Lil Wayne singles chronology
| "Back That Azz Up" (1999) | "Tha Block Is Hot" (1999) | "Number One Stunna" (2000) |

Juvenile singles chronology
| "Follow Me Now" (1999) | "Tha Block Is Hot" (1999) | "U Understand" (1999) |

Music video
- "Tha Block Is Hot" on YouTube

= Tha Block Is Hot (song) =

1999 debut single by Lil' Wayne

"Tha Block Is Hot" is the debut single by American rapper Lil Wayne, and features fellow American rappers B.G. and Juvenile.

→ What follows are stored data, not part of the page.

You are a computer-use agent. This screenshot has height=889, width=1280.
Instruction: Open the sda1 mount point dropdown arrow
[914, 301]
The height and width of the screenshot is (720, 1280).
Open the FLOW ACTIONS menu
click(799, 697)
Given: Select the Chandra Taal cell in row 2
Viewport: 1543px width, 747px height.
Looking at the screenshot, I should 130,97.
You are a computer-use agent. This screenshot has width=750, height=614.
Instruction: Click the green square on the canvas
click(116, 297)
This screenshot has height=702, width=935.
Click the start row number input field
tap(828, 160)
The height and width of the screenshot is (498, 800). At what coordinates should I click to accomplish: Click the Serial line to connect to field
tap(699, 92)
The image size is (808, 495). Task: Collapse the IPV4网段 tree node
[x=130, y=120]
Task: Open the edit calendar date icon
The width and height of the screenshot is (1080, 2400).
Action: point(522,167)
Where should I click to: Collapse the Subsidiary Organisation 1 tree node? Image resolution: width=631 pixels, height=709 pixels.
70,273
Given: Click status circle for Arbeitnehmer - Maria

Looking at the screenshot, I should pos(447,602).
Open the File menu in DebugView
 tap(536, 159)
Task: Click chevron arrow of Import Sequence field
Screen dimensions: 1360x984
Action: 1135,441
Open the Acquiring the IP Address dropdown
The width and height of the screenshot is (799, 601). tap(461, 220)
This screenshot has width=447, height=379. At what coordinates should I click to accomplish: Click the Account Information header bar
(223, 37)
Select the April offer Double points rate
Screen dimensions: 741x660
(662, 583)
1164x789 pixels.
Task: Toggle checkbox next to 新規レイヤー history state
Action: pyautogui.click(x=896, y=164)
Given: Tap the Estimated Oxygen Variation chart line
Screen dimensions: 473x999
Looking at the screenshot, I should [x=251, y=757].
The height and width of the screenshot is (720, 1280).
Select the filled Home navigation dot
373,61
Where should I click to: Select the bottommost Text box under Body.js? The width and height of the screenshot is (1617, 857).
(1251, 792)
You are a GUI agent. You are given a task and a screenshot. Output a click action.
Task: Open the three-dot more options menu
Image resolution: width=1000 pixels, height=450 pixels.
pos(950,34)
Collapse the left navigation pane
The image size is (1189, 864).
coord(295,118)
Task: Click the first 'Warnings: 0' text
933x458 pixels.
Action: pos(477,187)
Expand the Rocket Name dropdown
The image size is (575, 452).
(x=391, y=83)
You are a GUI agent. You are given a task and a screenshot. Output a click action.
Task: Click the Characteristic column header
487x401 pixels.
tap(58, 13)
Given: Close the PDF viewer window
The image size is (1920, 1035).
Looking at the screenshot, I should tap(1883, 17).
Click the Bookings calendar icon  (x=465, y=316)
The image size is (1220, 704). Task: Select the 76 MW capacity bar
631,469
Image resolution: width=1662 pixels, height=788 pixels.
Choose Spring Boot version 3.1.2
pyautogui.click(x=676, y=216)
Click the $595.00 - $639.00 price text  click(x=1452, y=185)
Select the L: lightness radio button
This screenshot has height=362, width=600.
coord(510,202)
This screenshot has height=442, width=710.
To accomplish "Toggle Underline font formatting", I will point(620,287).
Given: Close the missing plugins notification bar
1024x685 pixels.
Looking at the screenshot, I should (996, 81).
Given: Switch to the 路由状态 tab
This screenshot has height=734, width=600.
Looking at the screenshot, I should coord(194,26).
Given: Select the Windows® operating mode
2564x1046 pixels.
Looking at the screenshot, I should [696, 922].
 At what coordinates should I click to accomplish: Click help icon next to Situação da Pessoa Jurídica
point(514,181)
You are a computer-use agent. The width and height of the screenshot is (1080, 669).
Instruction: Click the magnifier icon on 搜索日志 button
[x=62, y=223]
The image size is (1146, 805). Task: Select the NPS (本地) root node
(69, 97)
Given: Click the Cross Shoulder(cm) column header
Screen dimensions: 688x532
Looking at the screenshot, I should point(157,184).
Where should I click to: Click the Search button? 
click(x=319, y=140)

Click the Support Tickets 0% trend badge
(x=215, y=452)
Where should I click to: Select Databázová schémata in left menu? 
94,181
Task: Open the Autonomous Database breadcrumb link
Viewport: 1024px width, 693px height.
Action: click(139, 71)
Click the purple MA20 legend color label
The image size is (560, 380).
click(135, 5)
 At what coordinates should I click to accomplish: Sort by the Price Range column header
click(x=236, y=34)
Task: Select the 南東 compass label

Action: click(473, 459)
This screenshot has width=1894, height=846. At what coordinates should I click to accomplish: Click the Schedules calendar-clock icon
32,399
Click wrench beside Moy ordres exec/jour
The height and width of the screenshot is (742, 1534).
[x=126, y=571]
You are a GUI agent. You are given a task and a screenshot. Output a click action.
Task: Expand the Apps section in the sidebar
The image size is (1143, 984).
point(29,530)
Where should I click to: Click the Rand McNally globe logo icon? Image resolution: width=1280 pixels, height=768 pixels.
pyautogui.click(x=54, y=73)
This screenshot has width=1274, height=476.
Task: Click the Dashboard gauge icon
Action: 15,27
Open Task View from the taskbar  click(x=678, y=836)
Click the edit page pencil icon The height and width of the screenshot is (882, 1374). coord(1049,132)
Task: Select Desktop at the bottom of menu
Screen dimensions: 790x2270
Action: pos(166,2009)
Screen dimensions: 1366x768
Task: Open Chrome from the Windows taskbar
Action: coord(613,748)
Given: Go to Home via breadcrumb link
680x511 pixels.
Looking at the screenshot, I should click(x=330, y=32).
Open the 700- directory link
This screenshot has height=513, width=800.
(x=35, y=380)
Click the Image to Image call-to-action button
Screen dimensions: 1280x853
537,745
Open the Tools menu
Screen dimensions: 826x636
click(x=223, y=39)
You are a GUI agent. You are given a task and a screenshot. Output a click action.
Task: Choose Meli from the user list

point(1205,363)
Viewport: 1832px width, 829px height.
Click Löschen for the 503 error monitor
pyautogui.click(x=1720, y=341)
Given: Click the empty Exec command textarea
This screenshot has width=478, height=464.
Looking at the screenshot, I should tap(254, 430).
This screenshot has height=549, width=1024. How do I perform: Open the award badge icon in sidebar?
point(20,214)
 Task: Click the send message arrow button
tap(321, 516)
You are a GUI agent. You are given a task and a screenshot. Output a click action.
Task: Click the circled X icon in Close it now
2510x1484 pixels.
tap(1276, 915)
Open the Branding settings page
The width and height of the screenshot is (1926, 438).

It was released on October 23, 1999 via Cash Money Records as the lead single from the former's debut solo studio album of the same name (1999). Recording sessions took place at Cash Money Studios in Metairie, Louisiana. Production was handled by Mannie Fresh with executive producers Ronald "Slim" Williams and Birdman.

The song peaked at number 72 on the Billboard Hot 100, at number 24 on the Hot R&B/Hip-Hop Songs and at number 27 on the Hot Rap Songs. It was named the 50th greatest hip hop song of all time by VH1 in 2008.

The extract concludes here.